- Born: Andrew Keith Plain 26 July 1953 Melbourne, Victoria, Australia
- Died: 13 December 2013 (aged 60) Sydney, New South Wales, Australia
- Occupations: Sound designer and editor

= Andrew Plain =

Australian sound designer and supervising sound editor

Andrew Keith Plain (26 July 1953 – 13 December 2013) was an Australian sound designer and supervising sound editor.
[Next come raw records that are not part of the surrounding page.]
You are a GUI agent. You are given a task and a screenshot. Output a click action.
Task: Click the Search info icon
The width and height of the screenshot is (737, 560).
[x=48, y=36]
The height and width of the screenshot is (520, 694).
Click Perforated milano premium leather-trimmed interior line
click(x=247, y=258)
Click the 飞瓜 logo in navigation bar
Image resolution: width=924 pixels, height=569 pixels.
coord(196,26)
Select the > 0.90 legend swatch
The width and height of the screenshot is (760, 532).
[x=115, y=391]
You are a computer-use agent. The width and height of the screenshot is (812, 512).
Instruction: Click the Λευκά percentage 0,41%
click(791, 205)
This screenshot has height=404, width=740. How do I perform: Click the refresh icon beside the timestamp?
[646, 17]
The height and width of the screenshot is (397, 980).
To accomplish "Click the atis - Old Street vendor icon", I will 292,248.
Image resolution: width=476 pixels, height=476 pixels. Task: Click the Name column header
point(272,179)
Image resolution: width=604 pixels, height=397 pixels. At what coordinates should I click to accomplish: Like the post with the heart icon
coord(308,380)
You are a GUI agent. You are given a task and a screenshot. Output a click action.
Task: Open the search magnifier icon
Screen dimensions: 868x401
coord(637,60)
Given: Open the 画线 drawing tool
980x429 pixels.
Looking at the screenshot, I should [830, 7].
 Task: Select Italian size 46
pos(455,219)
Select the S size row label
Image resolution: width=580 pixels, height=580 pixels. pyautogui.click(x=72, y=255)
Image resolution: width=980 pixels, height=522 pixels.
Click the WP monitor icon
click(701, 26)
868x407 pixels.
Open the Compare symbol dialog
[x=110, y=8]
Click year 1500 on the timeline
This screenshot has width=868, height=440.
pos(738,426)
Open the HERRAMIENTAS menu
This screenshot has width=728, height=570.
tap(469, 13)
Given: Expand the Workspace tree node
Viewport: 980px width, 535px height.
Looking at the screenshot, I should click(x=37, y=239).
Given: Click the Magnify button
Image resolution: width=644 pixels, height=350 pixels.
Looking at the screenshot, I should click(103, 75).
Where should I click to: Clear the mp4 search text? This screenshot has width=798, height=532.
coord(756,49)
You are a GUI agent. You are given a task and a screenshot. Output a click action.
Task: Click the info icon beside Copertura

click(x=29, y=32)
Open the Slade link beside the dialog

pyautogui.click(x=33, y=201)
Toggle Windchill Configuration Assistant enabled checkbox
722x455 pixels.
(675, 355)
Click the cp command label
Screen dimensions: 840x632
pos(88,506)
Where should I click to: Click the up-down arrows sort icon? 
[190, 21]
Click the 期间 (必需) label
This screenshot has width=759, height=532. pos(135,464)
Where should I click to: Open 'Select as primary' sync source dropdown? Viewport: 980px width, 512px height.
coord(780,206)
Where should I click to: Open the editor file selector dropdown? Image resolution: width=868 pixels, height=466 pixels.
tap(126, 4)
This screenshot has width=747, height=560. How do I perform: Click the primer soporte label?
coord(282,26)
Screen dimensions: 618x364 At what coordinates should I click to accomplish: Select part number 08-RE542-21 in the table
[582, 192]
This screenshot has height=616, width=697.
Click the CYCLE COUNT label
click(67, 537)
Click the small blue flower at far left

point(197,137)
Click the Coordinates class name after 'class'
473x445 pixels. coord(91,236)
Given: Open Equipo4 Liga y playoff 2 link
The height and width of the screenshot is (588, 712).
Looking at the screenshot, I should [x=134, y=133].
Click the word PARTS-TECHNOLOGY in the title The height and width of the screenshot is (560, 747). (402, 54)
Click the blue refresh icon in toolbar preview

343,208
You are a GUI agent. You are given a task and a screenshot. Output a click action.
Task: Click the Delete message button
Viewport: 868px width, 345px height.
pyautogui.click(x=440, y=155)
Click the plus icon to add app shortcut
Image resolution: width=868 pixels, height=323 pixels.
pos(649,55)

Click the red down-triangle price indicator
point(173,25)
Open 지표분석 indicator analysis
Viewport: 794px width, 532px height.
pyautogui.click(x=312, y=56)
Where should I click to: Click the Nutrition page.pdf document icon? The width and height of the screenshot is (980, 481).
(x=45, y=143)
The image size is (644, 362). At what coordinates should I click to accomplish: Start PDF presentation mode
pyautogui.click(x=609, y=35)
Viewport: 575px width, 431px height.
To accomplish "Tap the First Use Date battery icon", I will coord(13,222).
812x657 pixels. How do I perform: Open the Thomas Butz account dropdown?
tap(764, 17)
Through his company, Huzzah Sound, he created the soundtracks for many Australian and international films and television series including Alex Proyas's Knowing; Phillip Noyce's Catch A Fire; Jane Campion's In the Cut; Gillian Armstrong's Death Defying Acts, Charlotte Gray and Oscar and Lucinda; Ray Lawrence's Lantana and Jindabyne; Neil Armfield's Candy; Peter Duncan's Unfinished Sky and Children of the Revolution, Sarah Watt's Look Both Ways, Richard James Allen's Thursday's Fictions; Rolf De Heer's Alexandra's Project, John Curran's Praise, and Dein Perry's Bootman.

Huzzah's work was awarded nine Australian Film Institute (AFI) nominations including three Awards for Best Sound, an Inside Film (IF), and for Best Sound Design. he also got a Golden Reel (Motion Pictures Sound Editors - America) nomination.

Plain died on 13 December 2013 from melanoma.